Drittletzter Sonntag im Kirchenjahr

Die Zukunft hat einen Namen 1. Thess. 5, 1 –11

Predigt gehalten von Pfarrer Phil Schmidt 2008

Von den Zeiten und Stunden aber, liebe Brüder, ist es nicht nötig, euch zu schreiben; denn ihr selbst wisst genau, dass der Tag des Herrn kommen wird wie ein Dieb in der Nacht. Wenn sie sagen werden: Es ist Friede, es hat keine Gefahr -, dann wird sie das Verderben schnell überfallen wie die Wehen eine schwangere Frau, und sie werden nicht entfliehen. Ihr aber, liebe Brüder, seid nicht in der Finsternis, dass der Tag wie ein Dieb über euch komme. Denn ihr alle seid Kinder des Lichtes und Kinder des Tages. Wir sind nicht von der Nacht noch von der Finsternis. So lasst uns nun nicht schlafen wie die andern, sondern lasst uns wachen und nüchtern sein.
Denn die schlafen, die schlafen des Nachts, und die betrunken sind, die sind des Nachts betrunken. Wir aber, die wir Kinder des Tages sind, wollen nüchtern sein, angetan mit dem Panzer des Glaubens und der Liebe und mit dem Helm der Hoffnung auf das Heil. Denn Gott hat uns nicht bestimmt zum Zorn, sondern dazu, das Heil zu erlangen durch unsern Herrn Jesus Christus, der für uns gestorben ist, damit, ob wir wachen oder schlafen, wir zugleich mit ihm leben. Darum ermahnt euch untereinander, und einer erbaue den andern, wie ihr auch tut. 1. Thess. 5, 1 –11

Am 13. Juli 1977 fiel in New York für 25 Stunden der Strom aus. Ein Blitz hatte in ein Transformatorenhaus am nahen Hudson River eingeschlagen und zwei Sicherungsschalter außer Keaft gesetzt. Dieser Blitzeinschlag löste eine Kettenreaktion aus, die dazu führte, dass die ganze Stadt im Dunkeln versank. Das gesamte elektrische Leben der Stadt war ausgeschaltet: Klimaanlagen, Ampeln, Aufzüge, U-Bahnen, nichts ging mehr. Mitten in der Stadt war plötzlich der Sternenhimmel in seiner vollen Pracht wieder zu sehen – so tief war die Dunkelheit.

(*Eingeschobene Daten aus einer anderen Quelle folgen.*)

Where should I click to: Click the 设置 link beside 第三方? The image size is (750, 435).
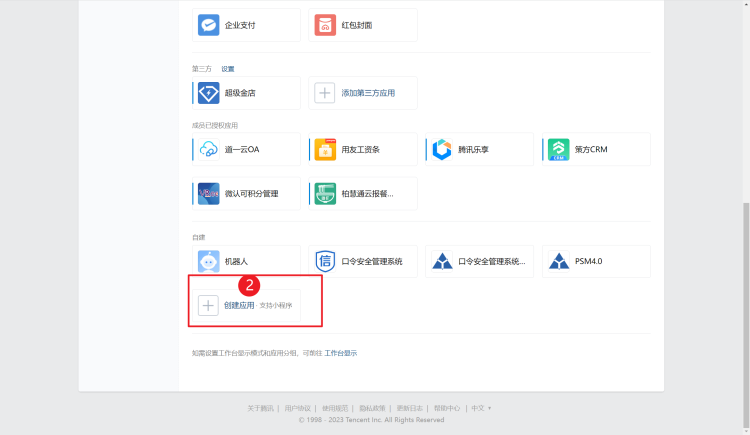(x=228, y=69)
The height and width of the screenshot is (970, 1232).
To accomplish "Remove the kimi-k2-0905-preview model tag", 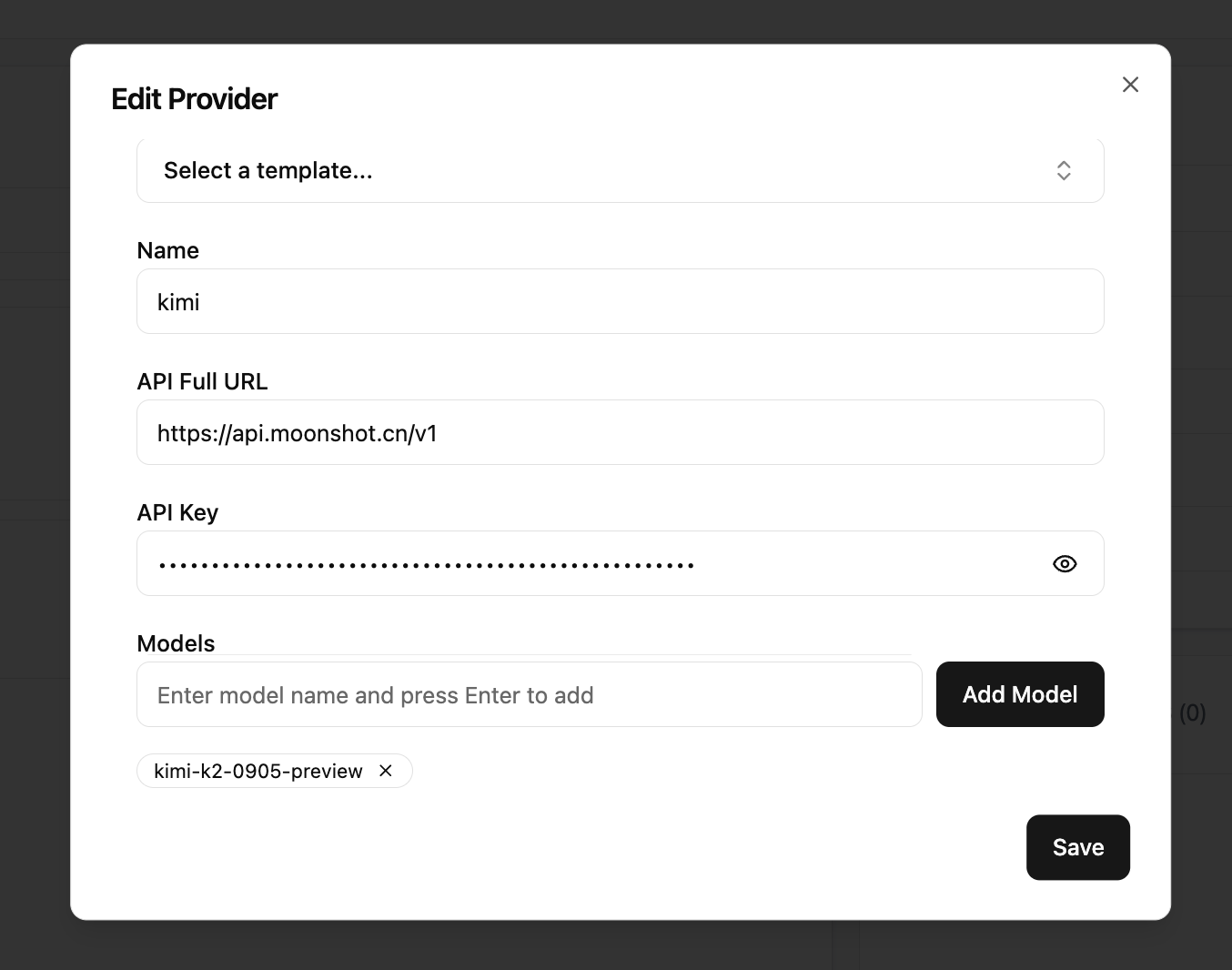I will coord(386,771).
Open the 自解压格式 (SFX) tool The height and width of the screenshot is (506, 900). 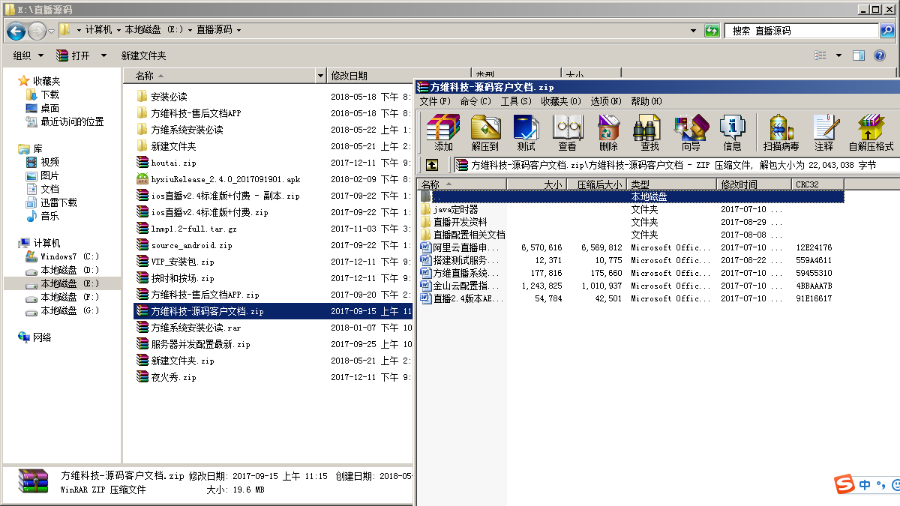coord(870,131)
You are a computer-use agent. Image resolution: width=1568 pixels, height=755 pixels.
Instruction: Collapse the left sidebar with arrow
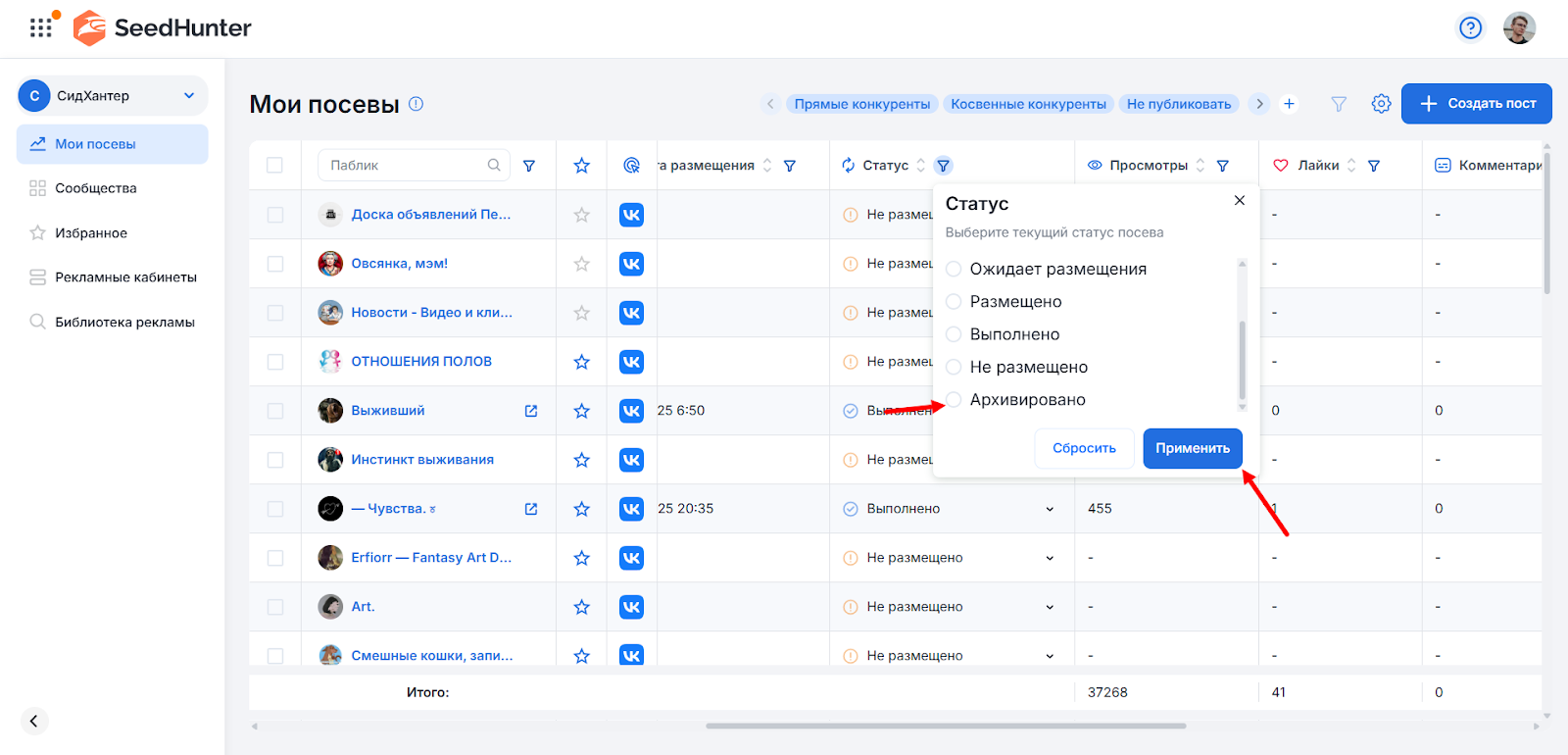(x=33, y=721)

Aber die Finsternis offenbarte eine andere Art Finsternis. In Harlem, Brooklyn und der Bronx nutzten viele Menschen die Anonymität der Dunkelheit aus. Sie warfen Steine in Schaufenster, stiegen in die Läden und nahmen sich, was ihnen gefiel: Lebensmittel, Fernseher, Möbel, Kleidung. Einem Autohändler wurden 50 Autos gestohlen. 1600 Geschäfte wurden geplündert, Brandstifter legten über tausend Feuer, es brannten Autos, Busse, Läden und Häuser, die Polizei war machtlos gegen diese Sturmwelle von Gewalt, aber nahm knapp 4000 Menschen fest. Es war die größte Massenverhaftung in der Geschichte New Yorks.

An diesen Plünderungen waren nicht nur Personen beteiligt, die zur Kriminalität neigen, sondern auch Menschen, die ansonsten anständig und sogar wohlhabend waren - die überhaupt nicht darauf angewiesen wären, etwas zu klauen. Die Finsternis hat in manchen Menschen eine unbändige Hemmungslosigkeit ausgelöst.

'Mädchen mit Kerze', 1973 - Walter Habdank. © Galerie Habdank

'Mädchen mit Kerze', 1973 - Walter Habdank.
© Galerie Habdank

Dieser Vorgang veranschaulicht den Text aus dem Thessalonicherbrief, der für heute vorgesehen ist.

Ihr aber seid nicht in der Finsternis...Denn ihr alle seid Kinder des Lichtes und Kinder des Tages. Wir sind nicht von der Nacht noch von der Finsternis. So lasst uns nun nicht schlafen wie die andern, sondern lasst uns wachen und nüchtern sein. Denn die schlafen, die schlafen des Nachts, und die betrunken sind, die sind des Nachts betrunken.

Licht und Finsternis werden hier als innere Zustände beschrieben. Licht und Finsternis sind Zustände des Herzens, die durch eine äußere Dunkelheit – wie die in New York – zum Vorschein kommen.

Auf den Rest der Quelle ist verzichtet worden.